Grabbing headlines, VA spun “positive outcomes” to create the appearance of progress while veteran suicide numbers increase for younger veterans.
The Department of Veterans Affairs was sure to spin the results of its own annual review of its mental health care and suicide prevention programs. And guess what? VA received high marks but will not release the report to the public.
The review and resultant report were mandated by the 2015 Clay Hunt Suicide Prevention for American Veterans Act. The report was due last December.
VA spokesperson Curt Cashour excused the lack of transparency alleging “VA doesn’t typically release congressionally mandated reports outside of the committees that request them via law.”
The high marks include “most of the mental health programs [that] demonstrated a positive impact on the psychological well-being or functioning of the veterans who use them.”
The self-congratulations included a host of positive outcomes but none of which did not include reducing the suicide rate, citing:
- Low readmission rates for veterans using acute inpatient mental health services
- Lower relapse rates for veterans who use residential rehabilitation programs for PTSD
- Increasing success with transition assistance support
- High satisfaction rates for most veterans who used department mental health resources.
You may notice the points listed above (thanks Leo Shane III) are very specific. Usually, when an agency gets very granular in its boasting, you can bet there is more to the story than the agency is telling you.
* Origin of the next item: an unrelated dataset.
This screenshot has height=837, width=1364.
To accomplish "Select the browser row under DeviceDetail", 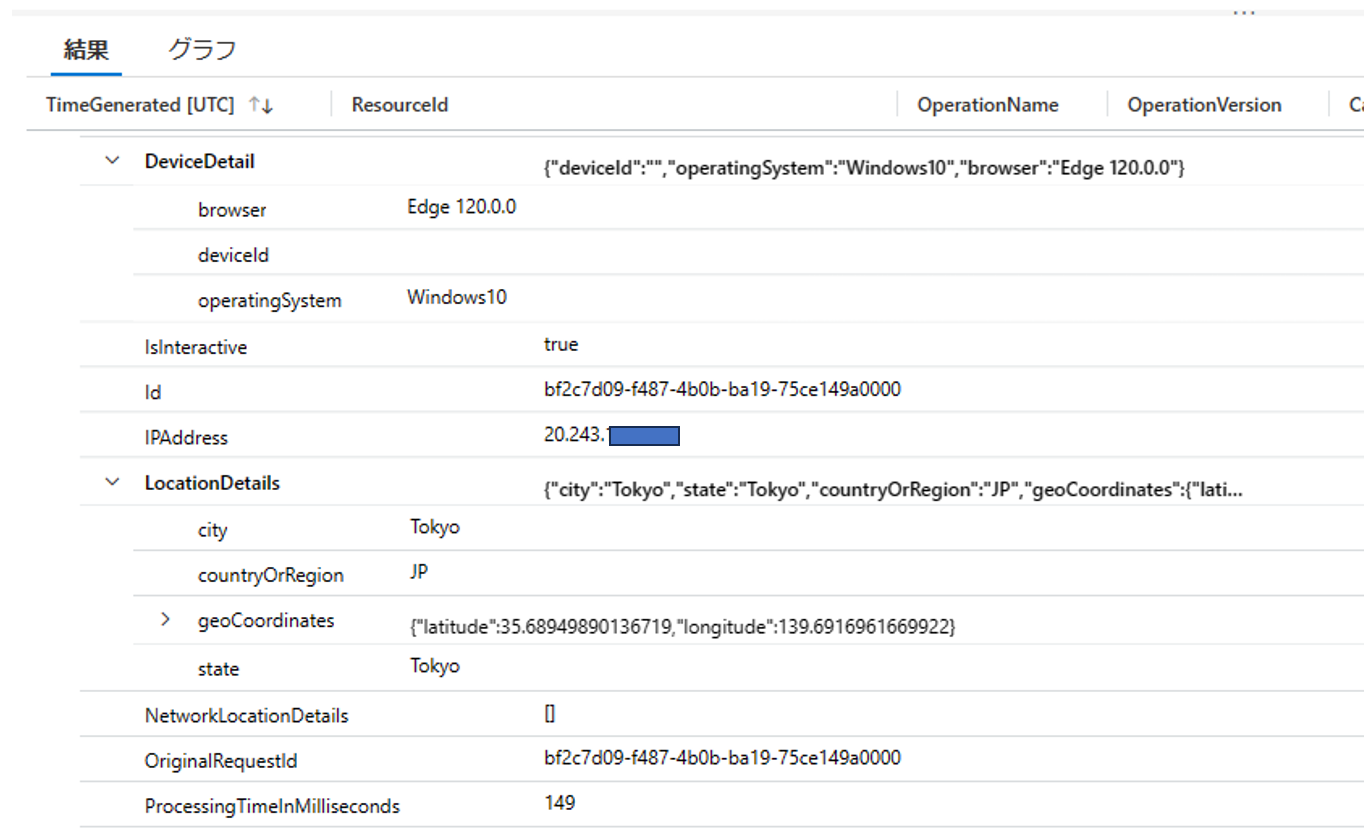I will pyautogui.click(x=232, y=210).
Shane was critical of the agency’s boasting, which is what brought the report to my attention in his Military Times article.
Did anyone else find it terribly ridiculous how the agency will not release the report but is boasting about the agency’s own report?
What a convenient approach to performance reviews.
I wish we were able to do that in the military.
Veteran Suicide Advertising
For the past 7 years, we have seen spending on suicide prevention advertising skyrocket while the agency fails to adequately staff its own hospitals with mental health professionals.
Tens of millions have been spent. Suicides are static.
Meanwhile, VA is selling the public on increasing its involvement in the lives of veterans who want nothing to do with the agency as a step to reduce suicide. Of the 20 veteran suicides daily, 6 are using VA health care. Fourteen are not.
There are 22 million veterans. Around 6 million use VA health care.
VA has no evidence that pulling the additional 14 veterans into VA as a solution to the suicide rate. But here we are.